At the line that holds "The height and", start repeating, and keep going exactly through the final line of the material; include both ends and skip the pictures.

Data section:
——

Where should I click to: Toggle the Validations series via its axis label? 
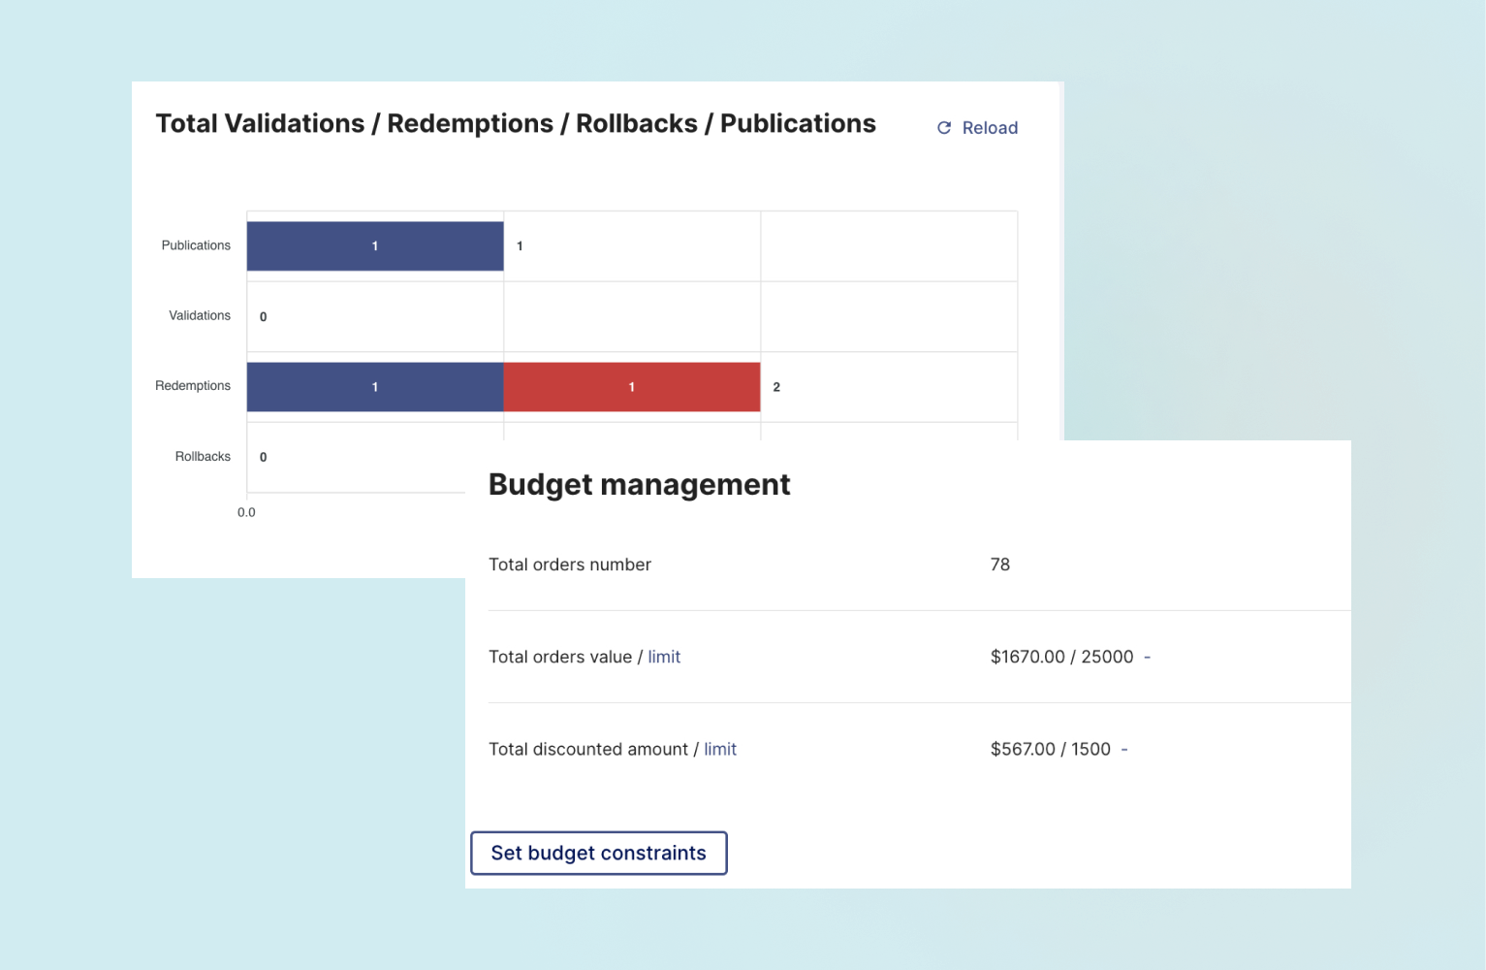199,315
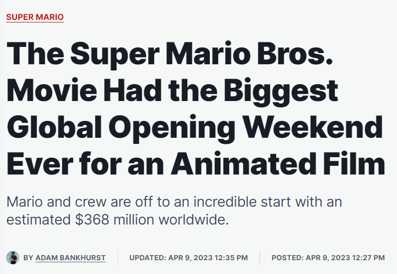Click the author avatar icon
The image size is (397, 274).
click(13, 258)
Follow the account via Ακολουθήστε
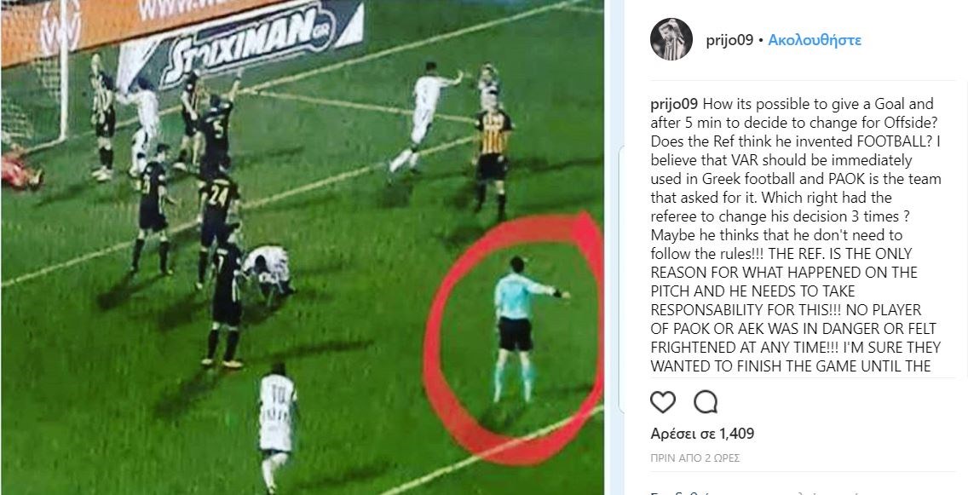Viewport: 968px width, 495px height. pyautogui.click(x=815, y=40)
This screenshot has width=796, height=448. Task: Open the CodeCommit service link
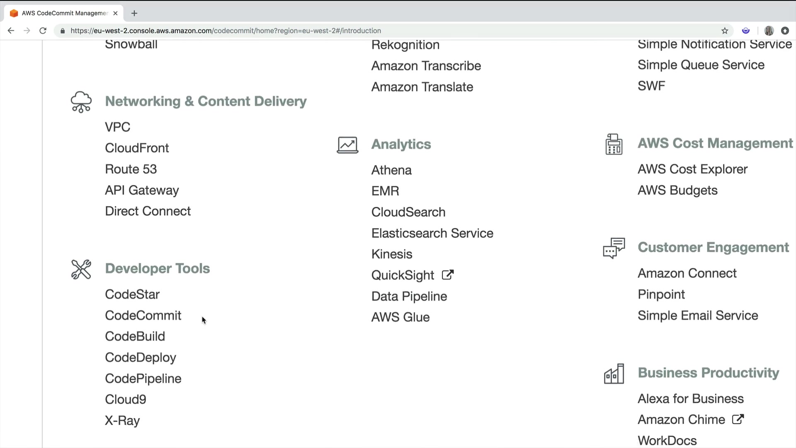coord(143,316)
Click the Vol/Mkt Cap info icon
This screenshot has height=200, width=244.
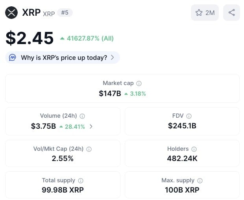click(89, 149)
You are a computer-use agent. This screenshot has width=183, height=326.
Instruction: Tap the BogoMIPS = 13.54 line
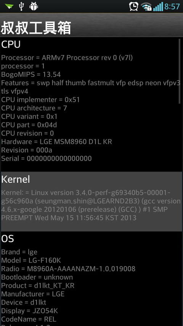click(31, 75)
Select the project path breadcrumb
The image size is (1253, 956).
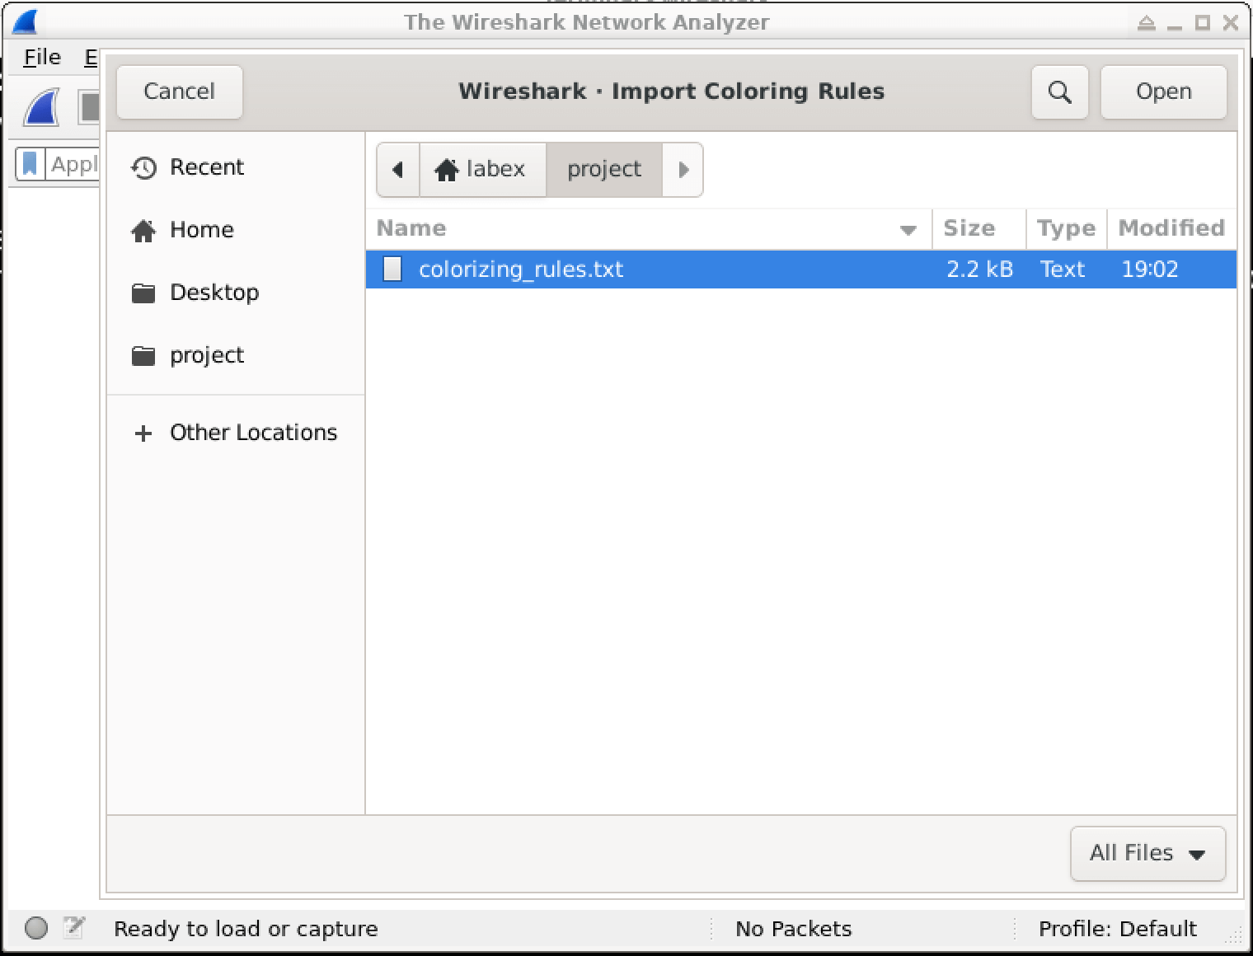[x=603, y=170]
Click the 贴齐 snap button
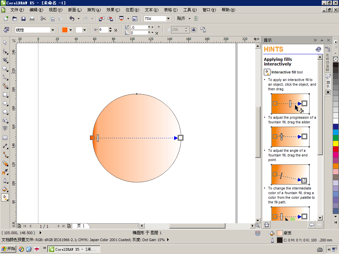339x254 pixels. (x=181, y=19)
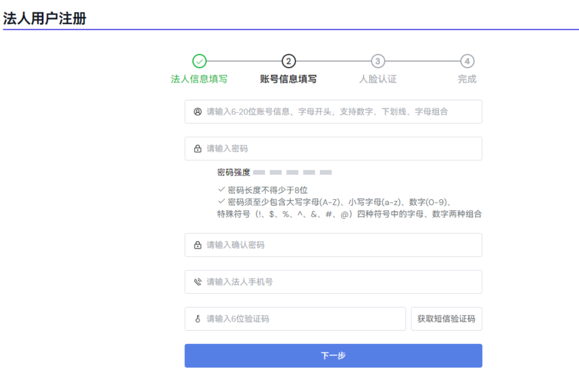This screenshot has width=579, height=370.
Task: Jump to the step 4 circle indicator
Action: pyautogui.click(x=467, y=61)
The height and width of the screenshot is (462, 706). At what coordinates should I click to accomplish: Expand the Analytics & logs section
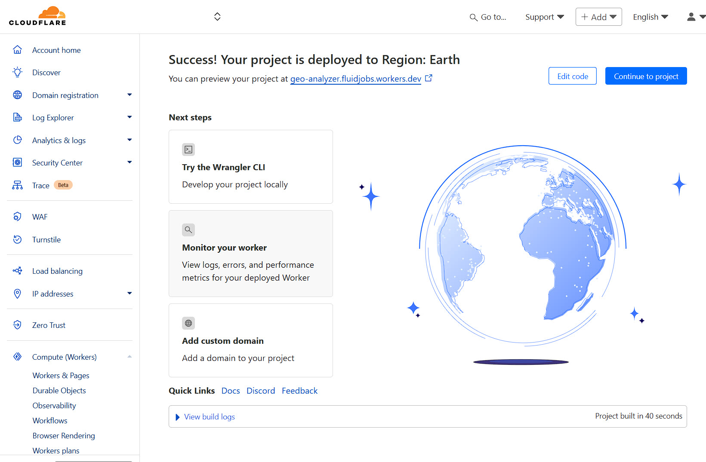click(129, 140)
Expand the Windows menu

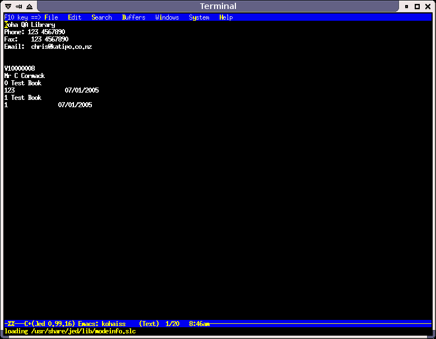click(x=167, y=17)
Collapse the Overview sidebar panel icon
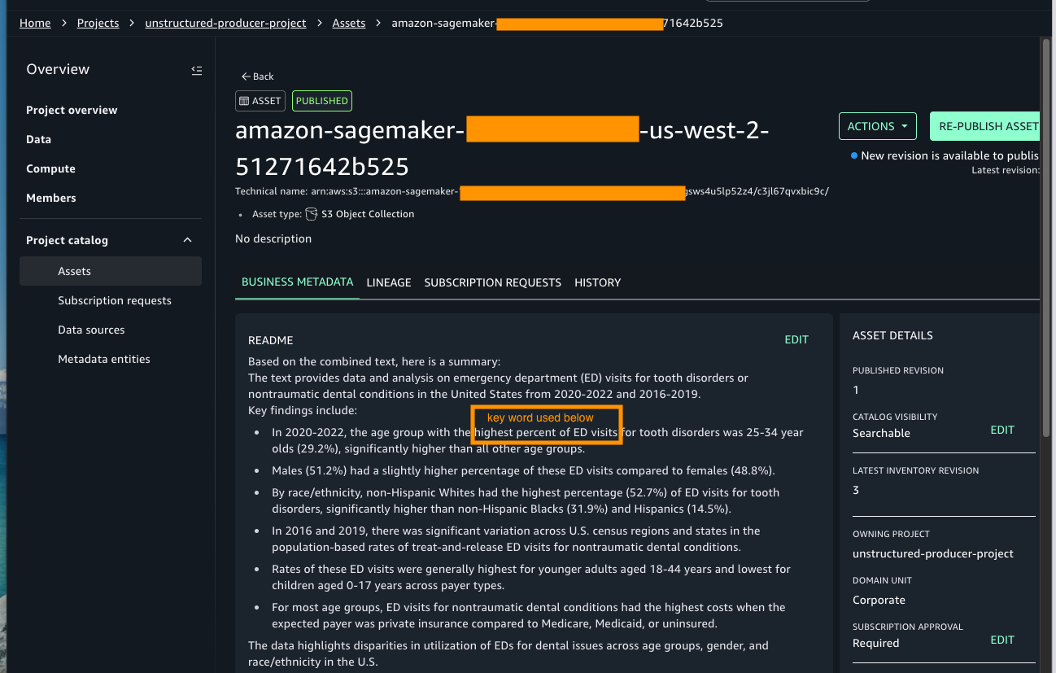The image size is (1056, 673). coord(196,70)
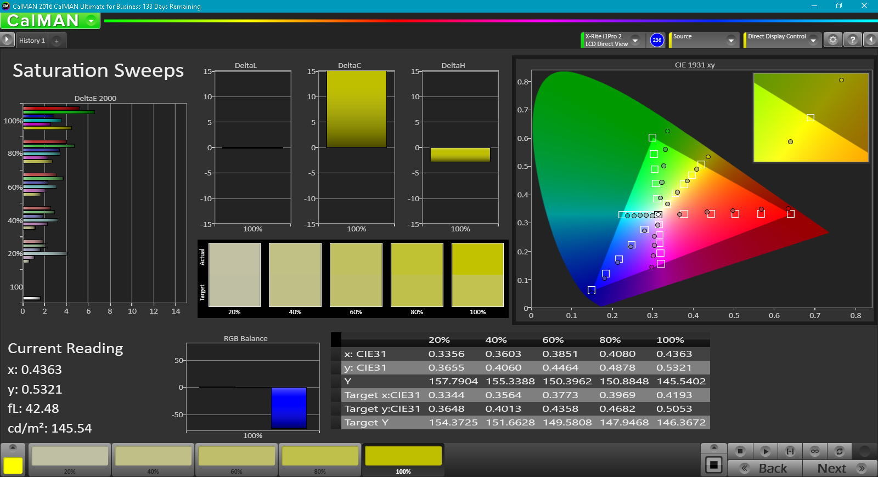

——

Answer box:
The height and width of the screenshot is (462, 706). At what coordinates should I click to accomplish: Expand the Analytics & logs section
click(129, 140)
Expand the Windows menu

click(x=167, y=17)
Collapse the Overview sidebar panel icon
The image size is (1056, 673). coord(196,70)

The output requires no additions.